Veterinarian defends pit bulls; plus council considers urban chickens and city improvements

By Dustin Ensinger
Staff Writer

A Reynoldsburg veterinarian with three decades of experience treating dogs asked Reynoldsburg city Council to drop its ban of pit bulls.

Dr. Joel Melin, a member of the ad hoc committee that recommended the city adopt breed neutral legislation, said pit bulls are no more likely to be aggressive than any other breed.

“There are breeds other than pit bulls that I would have more concern with walking in my exam room,” said Melin.

Councilman Barth Cotner asked Melin whether he muzzles dogs that come to his office and whether the decision is based on breed.

Melin said some dogs are muzzled. However, it is based off of behavior, specifically whether the dog acts aggressively.

He said the dogs that are muzzled are “more small dogs actually than large dogs.”

Cotner expressed concern about the severity of injuries inflicted in pit bull attacks.

Melin said any large breed is capable of causing major damage by biting.

“There are certainly many other breeds that have inflicted fatal bites,” Melin said.

But not all members of the ad hoc committee agree with Melin’s assessment. Bruce Sowell, who was part of the minority that narrowly lost the vote to recommend the changes to council, reminded council members of several recent pit bull attacks that have been featured in national media.

“There is no amount of insurance, no amount of money that could be paid for the mauling of a child,” Sowell said. “These dogs attack without warning.”

The legislation addressing the pit bull issue is scheduled to be voted on at its second reading at the July 28 council meeting.

If approved, it would bring the city in line with a 2012 change in state law that now reserves the “vicious” label for any dog that kills or causes serious injury to someone without provocation.
“Dangerous dogs” are defined as those that cause non-serious injuries to a person or kill another dog without provocation.

The city’s current law defines all pit bulls as “vicious.”

Urban chickens

Council is debating revamping the city’s entire ordinance regulating animals, including a provision that bans chickens in the city.

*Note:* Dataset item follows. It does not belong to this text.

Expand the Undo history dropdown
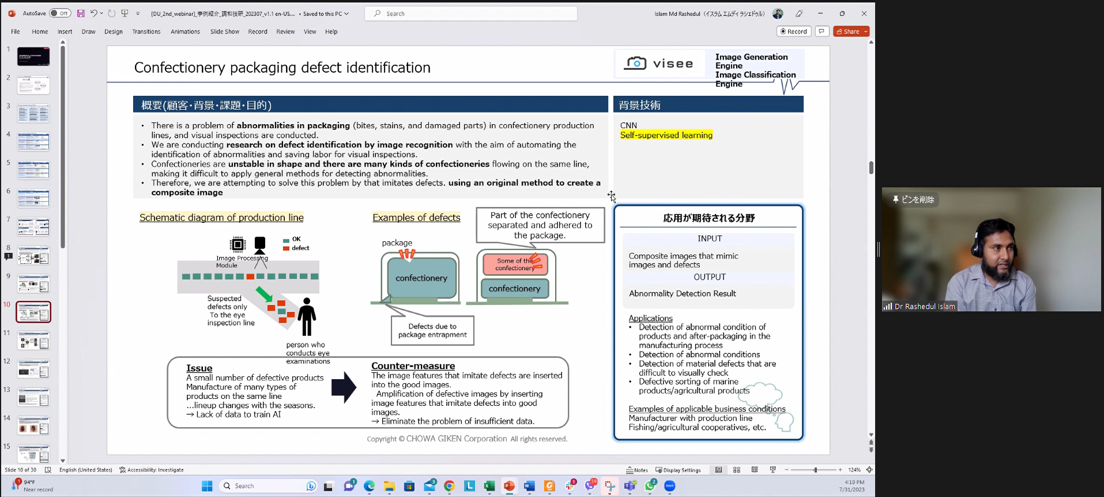point(101,13)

The ad hoc committee that studied the ordinance recommended that homeowners living in areas zoned as residential be allowed to house up to six chickens in their back yards.

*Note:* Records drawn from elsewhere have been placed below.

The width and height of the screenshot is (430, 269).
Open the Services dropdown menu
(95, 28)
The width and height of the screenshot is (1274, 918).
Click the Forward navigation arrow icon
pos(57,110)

Jane Cline, a resident of Reynoldsburg for 41 years, said she grew up on a farm and has first-hand knowledge that chickens are unsanitary animals.

She said would regularly get lice from cleaning out the chicken coop on her New York farm as a child. Worse, she said, was what she was cleaning.

“Chicken poop stinks – bad,” Cline told council members as she asked them to continue to the ban on the animals.

“Reynoldsburg is a city,” Cline said. “And farm animals are farm animals.”

Old Reynoldsburg improvements

Council unanimously passed a measure to prepare bid documents to replace the city’s brick crosswalks with asphalt. The measure also takes the same step toward paving an empty lot for to provide additional parking in the area.

Former councilwoman Monica DeBrock opposed both projects, saying the brick crosswalks have aesthetic appeal and the parking lot is a temporary solution.

“This is a prime location for development,” DeBrock said.

The lot would not have been purchased by the city if it is such a hot spot for development, Director of Public Service Nathan Burd replied.

“It’s temporary until something comes along,” Burd said. “That could be decades.”

According to Burd, replacing the bricks  would add more than $200,000 to the project. And it would add to the cost over the long term. In the past week, 13 bricks were displacing during a rainstorm, forcing the city to call out workers on overtime to patch the hole.

Council agreed with his assessment.

“While they’re beautiful, they’re not sustainable right now,” said Councilwoman Leslie Kelly.